3D Global and Multi-View Local Features Combination Based Qualitative Action Recognition for Volleyball Game Analysis

Xina CHENG  Yang LIU  Takeshi IKENAGA  

Publication
IEICE TRANSACTIONS on Fundamentals of Electronics, Communications and Computer Sciences   Vol.E102-A   No.12   pp.1891-1899
Publication Date: 2019/12/01
Online ISSN: 1745-1337
DOI: 10.1587/transfun.E102.A.1891
Type of Manuscript: Special Section PAPER (Special Section on Smart Multimedia & Communication Systems)
Category: Image
Keyword: 
volleyball game analysis,  qualitative action recognition,  3D global feature,  multi-view local feature,  combination framework,  

Full Text: PDF(1.8MB)>>
Buy this Article




Summary: 
Volleyball video analysis plays important roles in providing data for TV contents and developing strategies.
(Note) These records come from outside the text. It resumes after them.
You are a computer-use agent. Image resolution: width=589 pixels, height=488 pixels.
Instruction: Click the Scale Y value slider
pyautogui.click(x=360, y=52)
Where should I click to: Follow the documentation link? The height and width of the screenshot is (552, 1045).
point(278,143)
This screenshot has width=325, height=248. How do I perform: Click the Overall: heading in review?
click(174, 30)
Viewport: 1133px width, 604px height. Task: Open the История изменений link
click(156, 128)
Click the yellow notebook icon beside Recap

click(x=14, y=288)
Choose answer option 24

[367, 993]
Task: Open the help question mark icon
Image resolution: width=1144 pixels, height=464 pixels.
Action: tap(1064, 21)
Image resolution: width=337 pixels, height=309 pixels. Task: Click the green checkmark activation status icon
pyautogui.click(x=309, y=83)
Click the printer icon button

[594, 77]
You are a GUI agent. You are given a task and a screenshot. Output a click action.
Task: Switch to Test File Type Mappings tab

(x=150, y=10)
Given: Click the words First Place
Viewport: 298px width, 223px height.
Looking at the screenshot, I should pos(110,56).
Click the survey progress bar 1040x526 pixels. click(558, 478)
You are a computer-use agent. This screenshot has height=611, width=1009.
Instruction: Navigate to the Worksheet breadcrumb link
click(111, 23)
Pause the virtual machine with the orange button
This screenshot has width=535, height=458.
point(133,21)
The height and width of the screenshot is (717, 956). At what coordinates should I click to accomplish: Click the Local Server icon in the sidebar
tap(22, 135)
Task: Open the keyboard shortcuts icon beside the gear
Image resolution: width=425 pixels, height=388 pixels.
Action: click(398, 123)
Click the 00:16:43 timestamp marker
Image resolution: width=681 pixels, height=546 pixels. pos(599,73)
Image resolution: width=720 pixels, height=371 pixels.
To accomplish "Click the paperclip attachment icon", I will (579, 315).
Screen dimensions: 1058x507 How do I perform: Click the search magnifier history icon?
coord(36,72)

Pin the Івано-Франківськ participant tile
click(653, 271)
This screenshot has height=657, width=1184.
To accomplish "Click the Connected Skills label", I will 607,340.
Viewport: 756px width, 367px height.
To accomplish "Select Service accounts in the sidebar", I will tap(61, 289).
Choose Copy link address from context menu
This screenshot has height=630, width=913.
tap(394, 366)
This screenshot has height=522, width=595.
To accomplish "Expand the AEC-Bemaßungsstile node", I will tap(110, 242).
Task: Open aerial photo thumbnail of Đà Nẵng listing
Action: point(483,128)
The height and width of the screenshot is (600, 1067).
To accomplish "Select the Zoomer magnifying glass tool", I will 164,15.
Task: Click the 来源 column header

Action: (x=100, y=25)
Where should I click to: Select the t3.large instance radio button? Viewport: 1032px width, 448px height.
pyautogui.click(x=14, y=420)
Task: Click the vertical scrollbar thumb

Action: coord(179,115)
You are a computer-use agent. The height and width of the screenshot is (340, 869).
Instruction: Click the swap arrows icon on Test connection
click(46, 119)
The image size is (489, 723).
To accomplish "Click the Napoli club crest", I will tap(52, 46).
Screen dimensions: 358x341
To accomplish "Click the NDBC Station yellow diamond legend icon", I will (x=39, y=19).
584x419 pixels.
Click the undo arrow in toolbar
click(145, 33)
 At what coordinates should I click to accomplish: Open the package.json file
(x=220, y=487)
Among all the topics of volleyball analysis, qualitative player action recognition is essential because it potentially provides not only the action that being performed but also the quality, which means how well the action is performed. However, most action recognition researches focus on the discrimination between different actions. The quality of an action, which is helpful for evaluation and training of the player skill, has only received little attention so far. The vital problems in qualitative action recognition include occlusion, small inter-class difference and various kinds of appearance caused by the player change. This paper proposes a 3D global and multi-view local features combination based recognition framework with global team formation feature, ball state feature and abrupt pose features. The above problems are solved by the combination of 3D global features (which hide the unstable and incomplete 2D motion feature caused by occlusion) and the multi-view local features (which get detailed local motion features of body parts in multiple viewpoints). Firstly, the team formation extracts the 3D trajectories from the whole team members rather than a single target player. This proposal focuses more on the entire feature while eliminating the personal effect. Secondly, the ball motion state feature extracts features from the 3D ball trajectory. The ball motion is not affected by the personal appearance, so this proposal ignores the influence of the players appearance and makes it more robust to target player change. At last, the abrupt pose feature consists of two parts: the abrupt hit frame pose (which extracts the contour shape of the player's pose at the hit time) and abrupt pose variation (which extracts the pose variation between the preparation pose and ending pose during the action). These two features make difference of each action quality more distinguishable by focusing on the motion standard and stability between different quality actions. Experiments are conducted on game videos from the Semifinal and Final Game of 2014 Japan Inter High School Games of Men's Volleyball in Tokyo Metropolitan Gymnasium. The experimental results show the accuracy achieves 97.26%, improving 11.33% for action discrimination and 91.76%, and improving 13.72% for action quality evaluation.